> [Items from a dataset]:
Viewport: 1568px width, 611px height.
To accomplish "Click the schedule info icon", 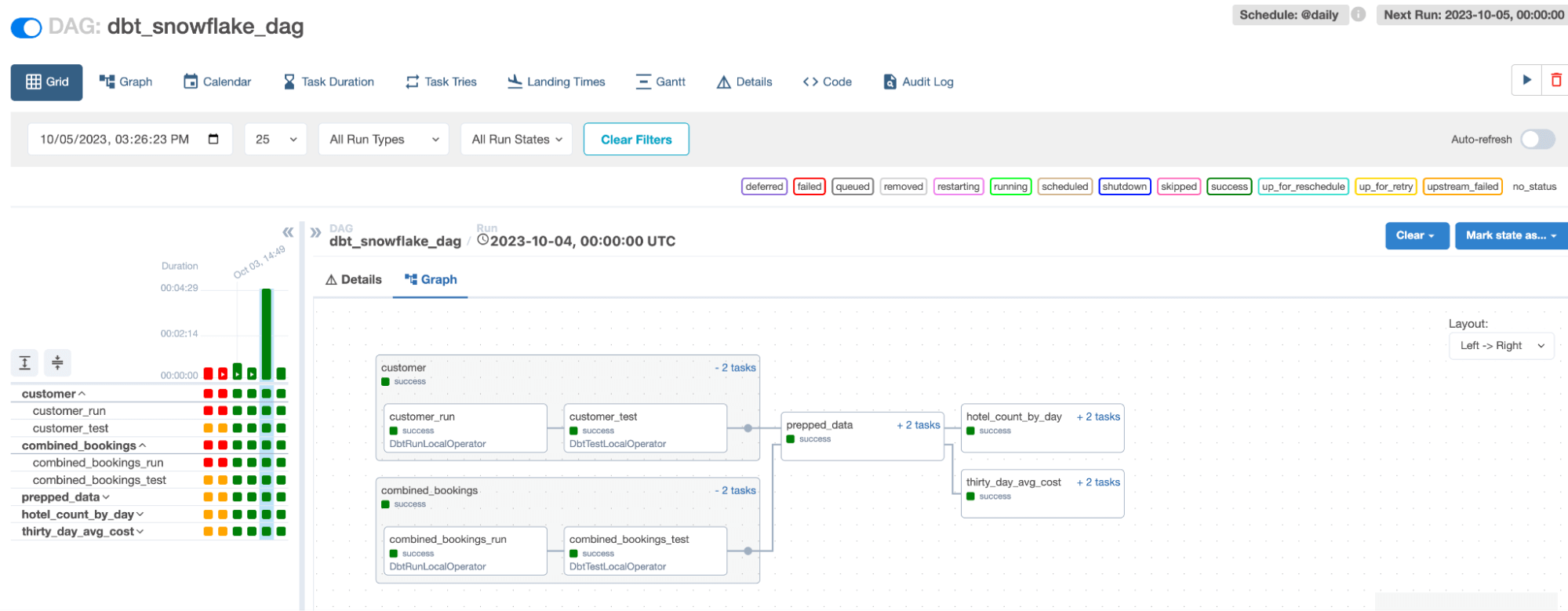I will 1359,15.
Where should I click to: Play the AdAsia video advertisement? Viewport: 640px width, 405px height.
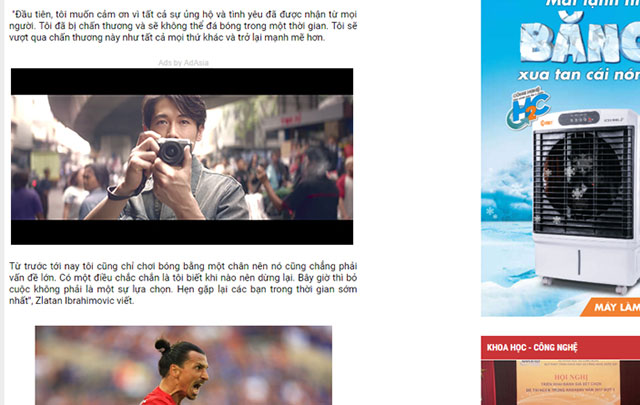[x=182, y=157]
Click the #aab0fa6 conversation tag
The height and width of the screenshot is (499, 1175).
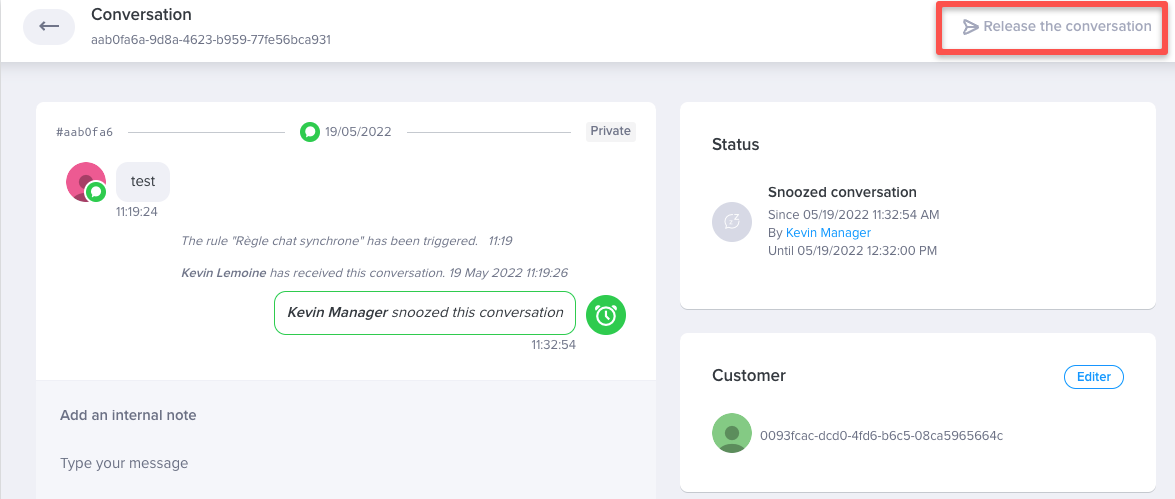click(x=85, y=132)
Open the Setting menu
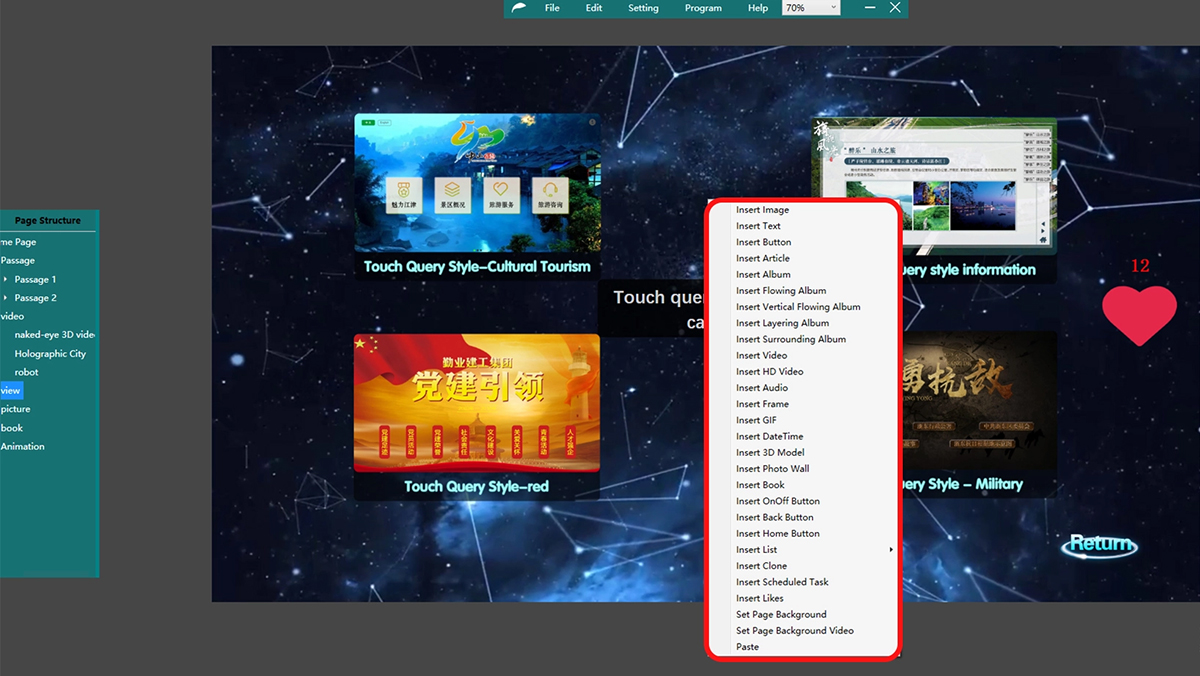 coord(643,8)
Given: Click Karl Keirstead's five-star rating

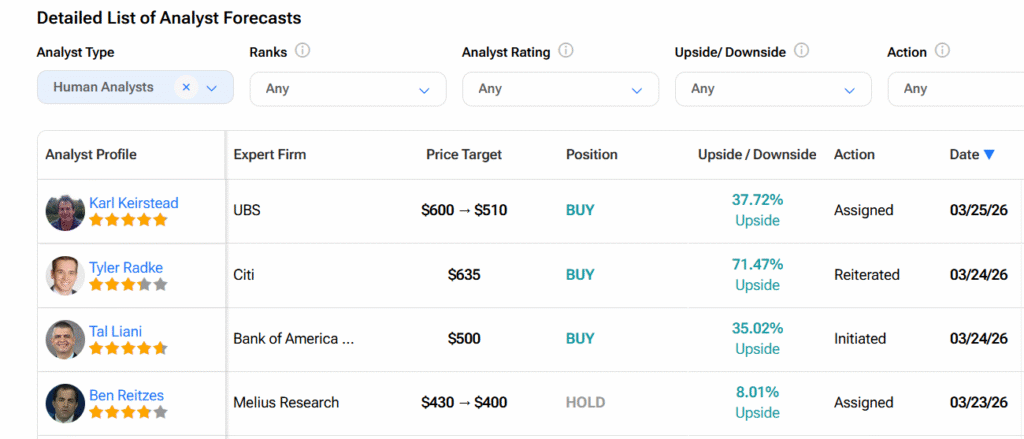Looking at the screenshot, I should pyautogui.click(x=128, y=220).
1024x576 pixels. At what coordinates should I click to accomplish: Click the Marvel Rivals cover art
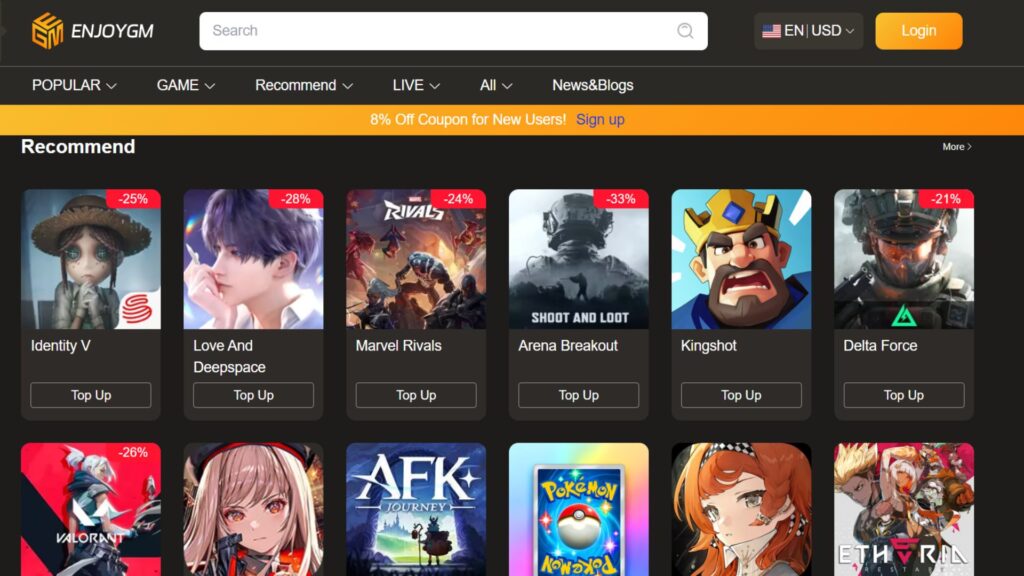[415, 258]
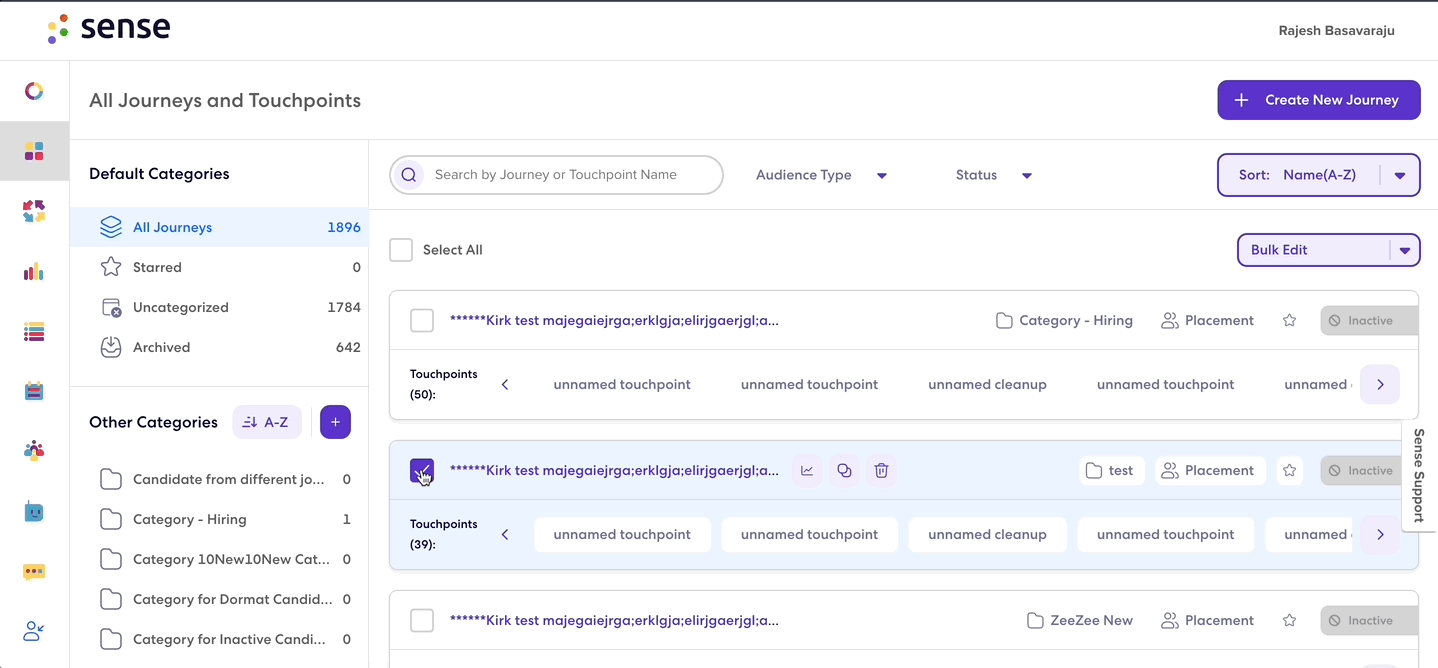Check the Select All checkbox
1438x668 pixels.
401,250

> [Your goal]: Here the job is to retype exactly the lines that start at the one containing "The height and" and run through the end of the records above, leaving out pictures.

> [Solved exercise]:
The height and width of the screenshot is (499, 1175).
click(x=85, y=132)
Open the Setting menu
 coord(643,8)
Given: Click Karl Keirstead's five-star rating

Looking at the screenshot, I should pyautogui.click(x=128, y=220).
1024x576 pixels. At what coordinates should I click to accomplish: Click the Marvel Rivals cover art
[415, 258]
Check the Select All checkbox
1438x668 pixels.
401,250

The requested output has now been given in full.